Work item →
Write the records out again exactly, but without pictures.

Given data →

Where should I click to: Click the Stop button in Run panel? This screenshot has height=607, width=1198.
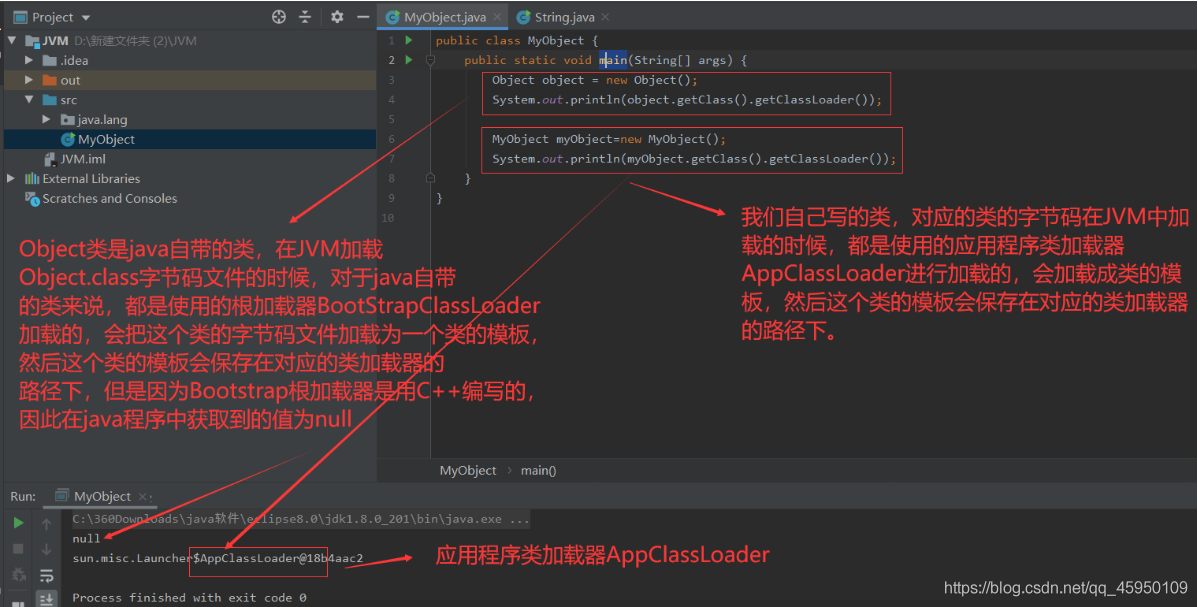point(18,549)
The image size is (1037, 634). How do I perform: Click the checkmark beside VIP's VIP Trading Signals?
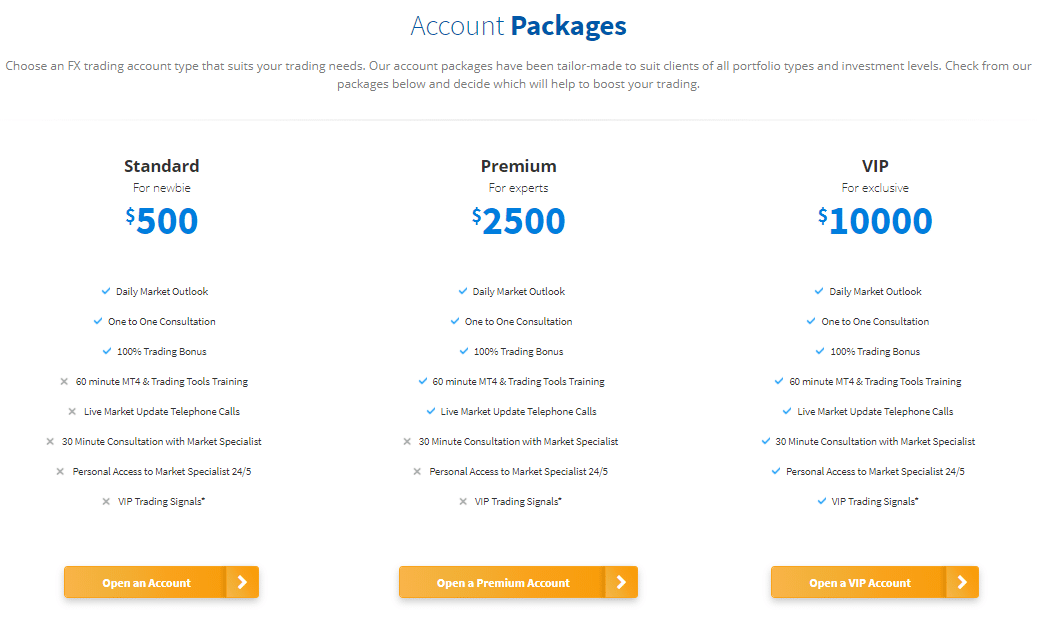click(822, 501)
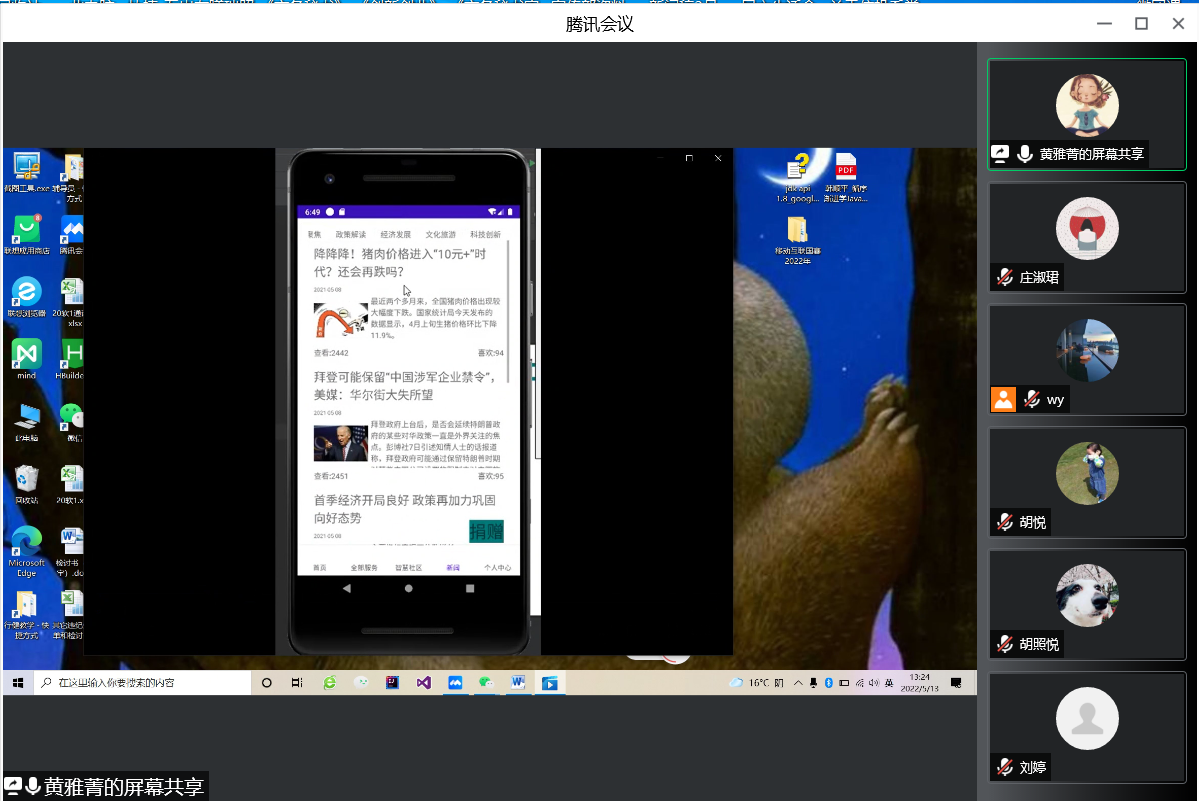Open the Recycle Bin desktop icon
This screenshot has width=1199, height=801.
click(x=27, y=480)
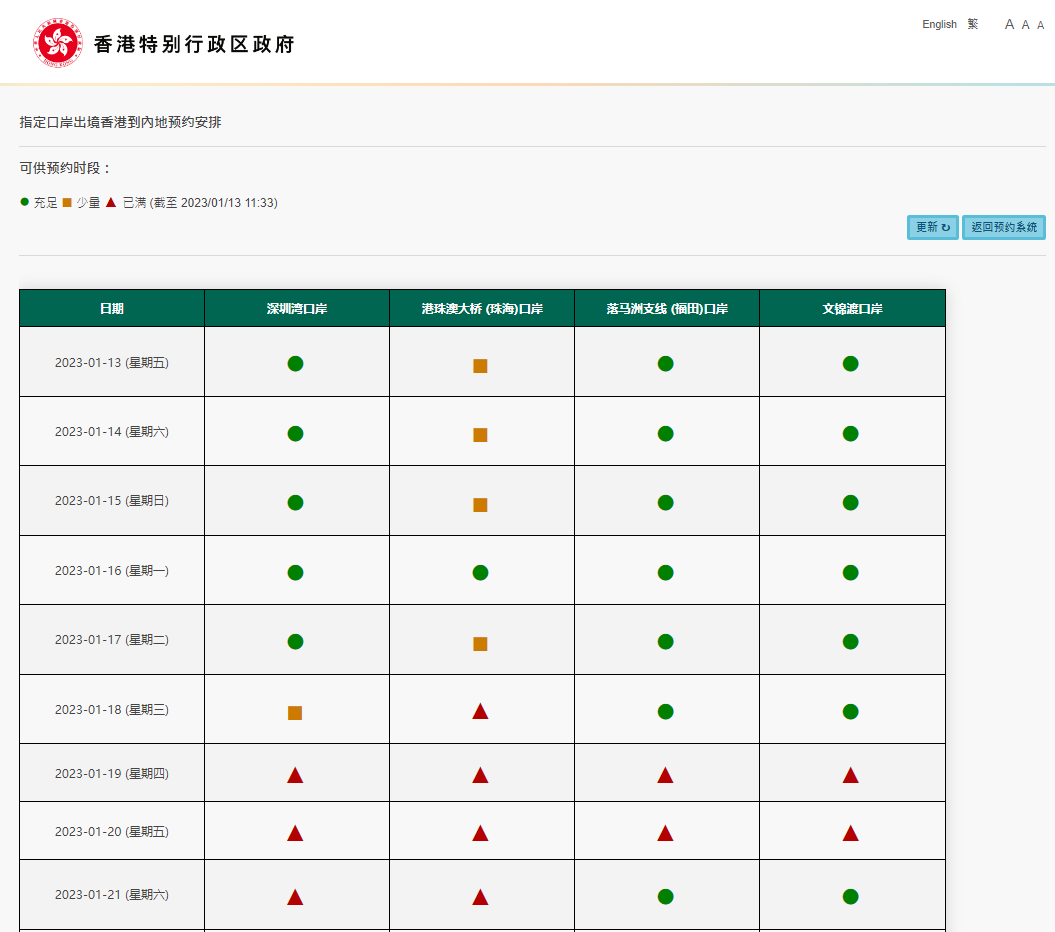Select the medium font size A
The image size is (1055, 932).
[x=1026, y=25]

Response to the task →
Where should I click to: Click the Stop button in Run panel? This screenshot has height=607, width=1198.
point(18,549)
The image size is (1037, 634). How do I perform: Click the checkmark beside VIP's VIP Trading Signals?
click(822, 501)
Open the Recycle Bin desktop icon
This screenshot has width=1199, height=801.
click(x=27, y=480)
Select the medium font size A
The image size is (1055, 932).
[x=1026, y=25]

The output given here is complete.